On Jan. 17, 2020, Progress Singapore Party (PSP) held its New Year Dinner at Ban Heng Restaurant.
Reshuffling the team
During the dinner, PSP chief Tan Cheng Bock announced some changes to their team.
The party's Central Executive Committee (CEC) co-opted five new members into its top decision making body.
Leong Mun Wai, 60, will replace Anthony Lee as the party's Assistant Secretary-General.
Leong, a venture capitalist, addressed the crowd during the dinner, acknowledging that he is a "political rookie".
Leong, who has impressive credentials in finance, having spent stints in GIC and Merrill Lynch, is likely to be Tan's Yahoo News reported that Leong became acquainted with Tan while attending events for the Raffles Institution alumni.
According to The Straits Times, Leong was quoted saying:
"I'm fully aware that I'm a political rookie with shortcomings. I will need to get the people's recognition on top of my paper qualification."
Lee will remain part of the CEC.
Four other new members joining the CEC are:
- Francis Yuen, former SAF Colonel and Hong Leong Asia Finance CEO
- Andrew Ng, a fund manager
- Ong Seow Yong, an independent director
- Tan Chika, a HR manager
Kanaga Singam, who has served with Tan since 1980, stepped down as Vice-Chairman, but will continue to be a CEC member.

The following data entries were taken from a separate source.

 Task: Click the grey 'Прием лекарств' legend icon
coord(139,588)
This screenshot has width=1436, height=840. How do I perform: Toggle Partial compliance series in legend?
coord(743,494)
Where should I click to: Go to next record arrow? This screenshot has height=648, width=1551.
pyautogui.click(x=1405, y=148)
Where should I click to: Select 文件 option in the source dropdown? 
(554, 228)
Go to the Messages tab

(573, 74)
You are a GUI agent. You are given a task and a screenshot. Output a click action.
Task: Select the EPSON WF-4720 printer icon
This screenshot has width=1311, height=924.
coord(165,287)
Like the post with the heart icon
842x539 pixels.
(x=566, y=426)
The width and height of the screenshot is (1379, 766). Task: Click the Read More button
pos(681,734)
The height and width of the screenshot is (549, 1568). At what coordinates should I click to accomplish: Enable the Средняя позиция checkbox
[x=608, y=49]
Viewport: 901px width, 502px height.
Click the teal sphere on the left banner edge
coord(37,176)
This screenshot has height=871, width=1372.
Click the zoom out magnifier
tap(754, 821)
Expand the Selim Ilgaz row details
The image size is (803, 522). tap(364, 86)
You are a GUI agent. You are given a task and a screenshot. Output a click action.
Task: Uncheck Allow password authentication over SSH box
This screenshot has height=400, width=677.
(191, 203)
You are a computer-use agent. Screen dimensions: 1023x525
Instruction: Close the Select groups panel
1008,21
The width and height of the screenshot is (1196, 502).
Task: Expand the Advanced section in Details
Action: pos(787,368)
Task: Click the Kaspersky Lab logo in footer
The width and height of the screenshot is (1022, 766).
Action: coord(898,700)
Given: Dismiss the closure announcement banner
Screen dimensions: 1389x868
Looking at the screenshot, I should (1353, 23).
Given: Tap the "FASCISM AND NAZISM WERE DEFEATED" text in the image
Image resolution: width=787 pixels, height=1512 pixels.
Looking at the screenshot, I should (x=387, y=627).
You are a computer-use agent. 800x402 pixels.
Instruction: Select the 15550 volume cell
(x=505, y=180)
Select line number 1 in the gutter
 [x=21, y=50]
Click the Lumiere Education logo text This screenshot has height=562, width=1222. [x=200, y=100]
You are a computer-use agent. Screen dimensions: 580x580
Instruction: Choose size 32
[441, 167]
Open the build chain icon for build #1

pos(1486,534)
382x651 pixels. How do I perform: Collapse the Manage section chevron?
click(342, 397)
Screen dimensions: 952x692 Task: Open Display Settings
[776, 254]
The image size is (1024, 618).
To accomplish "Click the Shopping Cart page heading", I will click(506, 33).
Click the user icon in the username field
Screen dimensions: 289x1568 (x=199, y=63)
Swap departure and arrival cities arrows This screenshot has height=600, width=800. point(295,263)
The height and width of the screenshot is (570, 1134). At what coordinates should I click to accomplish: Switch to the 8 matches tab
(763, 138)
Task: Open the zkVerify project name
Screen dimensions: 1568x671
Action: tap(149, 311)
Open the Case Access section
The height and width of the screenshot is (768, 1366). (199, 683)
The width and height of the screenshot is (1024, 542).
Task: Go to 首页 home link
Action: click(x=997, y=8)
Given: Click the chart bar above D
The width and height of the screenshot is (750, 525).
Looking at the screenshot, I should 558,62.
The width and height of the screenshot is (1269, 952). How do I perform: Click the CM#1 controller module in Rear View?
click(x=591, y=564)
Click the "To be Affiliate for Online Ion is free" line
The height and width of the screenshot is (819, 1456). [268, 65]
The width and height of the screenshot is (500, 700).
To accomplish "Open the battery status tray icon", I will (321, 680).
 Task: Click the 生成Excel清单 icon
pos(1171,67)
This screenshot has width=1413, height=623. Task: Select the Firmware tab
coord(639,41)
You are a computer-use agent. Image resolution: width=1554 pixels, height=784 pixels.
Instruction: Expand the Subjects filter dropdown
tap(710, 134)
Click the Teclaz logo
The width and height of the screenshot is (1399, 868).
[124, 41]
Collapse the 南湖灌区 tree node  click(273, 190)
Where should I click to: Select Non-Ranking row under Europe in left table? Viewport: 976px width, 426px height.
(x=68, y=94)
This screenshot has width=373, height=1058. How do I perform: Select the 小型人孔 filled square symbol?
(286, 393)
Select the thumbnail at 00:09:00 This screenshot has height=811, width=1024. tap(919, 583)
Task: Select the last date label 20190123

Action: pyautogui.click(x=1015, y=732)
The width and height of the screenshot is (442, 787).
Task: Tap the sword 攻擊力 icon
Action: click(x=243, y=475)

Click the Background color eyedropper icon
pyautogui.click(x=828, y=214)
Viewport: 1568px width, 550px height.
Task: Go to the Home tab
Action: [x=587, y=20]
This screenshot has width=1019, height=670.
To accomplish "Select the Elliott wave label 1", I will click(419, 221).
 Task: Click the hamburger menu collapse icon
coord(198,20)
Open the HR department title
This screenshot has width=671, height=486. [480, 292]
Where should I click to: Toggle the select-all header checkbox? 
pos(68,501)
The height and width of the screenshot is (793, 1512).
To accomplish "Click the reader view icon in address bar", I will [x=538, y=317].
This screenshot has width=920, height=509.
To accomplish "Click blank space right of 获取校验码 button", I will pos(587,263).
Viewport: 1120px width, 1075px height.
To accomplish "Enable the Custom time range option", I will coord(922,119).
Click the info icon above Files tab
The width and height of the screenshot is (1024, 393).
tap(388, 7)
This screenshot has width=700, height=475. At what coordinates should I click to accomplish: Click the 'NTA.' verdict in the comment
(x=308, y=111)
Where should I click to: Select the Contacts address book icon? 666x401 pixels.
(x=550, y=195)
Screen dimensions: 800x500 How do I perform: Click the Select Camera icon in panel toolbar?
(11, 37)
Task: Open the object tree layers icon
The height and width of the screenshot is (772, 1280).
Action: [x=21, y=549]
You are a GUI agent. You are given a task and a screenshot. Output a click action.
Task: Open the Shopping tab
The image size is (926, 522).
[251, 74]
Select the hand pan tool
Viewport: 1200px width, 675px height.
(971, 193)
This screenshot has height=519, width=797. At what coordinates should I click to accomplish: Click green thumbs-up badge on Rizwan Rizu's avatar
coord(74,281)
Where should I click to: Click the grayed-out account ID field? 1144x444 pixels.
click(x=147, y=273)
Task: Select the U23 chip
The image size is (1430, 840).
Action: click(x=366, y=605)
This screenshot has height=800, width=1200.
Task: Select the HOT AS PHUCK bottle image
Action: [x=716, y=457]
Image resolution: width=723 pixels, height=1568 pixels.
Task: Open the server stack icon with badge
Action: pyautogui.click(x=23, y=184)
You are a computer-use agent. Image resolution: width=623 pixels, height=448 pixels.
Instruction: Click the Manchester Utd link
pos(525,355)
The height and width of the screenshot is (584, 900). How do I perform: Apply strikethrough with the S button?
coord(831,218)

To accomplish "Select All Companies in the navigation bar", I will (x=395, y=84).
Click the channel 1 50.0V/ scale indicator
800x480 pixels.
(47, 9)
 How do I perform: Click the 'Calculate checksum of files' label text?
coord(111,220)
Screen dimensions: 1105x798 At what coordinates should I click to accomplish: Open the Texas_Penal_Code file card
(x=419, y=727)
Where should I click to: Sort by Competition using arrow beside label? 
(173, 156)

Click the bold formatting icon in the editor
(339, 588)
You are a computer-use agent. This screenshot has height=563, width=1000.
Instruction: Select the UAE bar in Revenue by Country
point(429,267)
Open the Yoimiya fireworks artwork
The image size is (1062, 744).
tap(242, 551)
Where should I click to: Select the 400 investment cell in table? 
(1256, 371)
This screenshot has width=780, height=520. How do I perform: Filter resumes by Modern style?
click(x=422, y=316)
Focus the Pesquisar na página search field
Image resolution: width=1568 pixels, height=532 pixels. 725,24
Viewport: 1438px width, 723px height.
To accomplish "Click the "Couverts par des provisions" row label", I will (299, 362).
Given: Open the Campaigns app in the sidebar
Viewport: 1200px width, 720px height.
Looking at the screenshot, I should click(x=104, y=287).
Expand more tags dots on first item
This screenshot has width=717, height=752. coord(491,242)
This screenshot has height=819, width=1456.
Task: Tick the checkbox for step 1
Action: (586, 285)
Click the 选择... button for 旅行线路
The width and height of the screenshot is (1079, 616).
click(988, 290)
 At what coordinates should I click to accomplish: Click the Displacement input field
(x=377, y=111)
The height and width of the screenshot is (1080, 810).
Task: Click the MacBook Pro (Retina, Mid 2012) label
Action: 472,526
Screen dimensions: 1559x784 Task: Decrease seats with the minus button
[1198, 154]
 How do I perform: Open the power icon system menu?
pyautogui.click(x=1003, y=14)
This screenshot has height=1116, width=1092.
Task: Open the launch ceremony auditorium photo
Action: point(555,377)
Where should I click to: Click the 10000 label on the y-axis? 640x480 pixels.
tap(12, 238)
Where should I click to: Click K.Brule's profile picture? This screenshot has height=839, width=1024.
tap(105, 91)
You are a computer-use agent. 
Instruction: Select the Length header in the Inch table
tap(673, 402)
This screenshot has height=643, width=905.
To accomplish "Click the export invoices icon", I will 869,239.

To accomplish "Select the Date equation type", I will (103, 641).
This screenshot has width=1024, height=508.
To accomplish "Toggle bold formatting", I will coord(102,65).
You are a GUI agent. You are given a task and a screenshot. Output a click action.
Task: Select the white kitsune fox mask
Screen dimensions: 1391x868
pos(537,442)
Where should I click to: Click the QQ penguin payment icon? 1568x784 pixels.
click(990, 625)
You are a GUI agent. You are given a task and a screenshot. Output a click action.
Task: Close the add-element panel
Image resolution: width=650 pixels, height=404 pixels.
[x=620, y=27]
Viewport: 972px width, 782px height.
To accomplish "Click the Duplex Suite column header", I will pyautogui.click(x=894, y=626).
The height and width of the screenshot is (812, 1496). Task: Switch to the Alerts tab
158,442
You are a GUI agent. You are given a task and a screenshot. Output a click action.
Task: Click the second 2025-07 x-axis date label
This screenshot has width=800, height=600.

Michelle Lee will now be the party’s new Vice-Chairman.
Currently, the party claims to have a membership of over 1,000 members.
Other opposition party leaders also present at dinner
Tan mentioned in his speech that "PSP will work with all opposition parties", with an arrangement likely to be worked out closer to the general election.
This can be observed from his invitation of other opposition party members to the PSP dinner.
This included Singapore Democratic Party Secretary-General Chee Soon Juan, as well as Chairman Paul Tambyah.
People's Voice party chief Lim Tean was also seen shaking hands with Tan.
Former Non-Constituency Member of Parliament Gerald Giam from the Workers' Party was also present at the dinner, seated together with historians Kevin Tan and PJ Thum.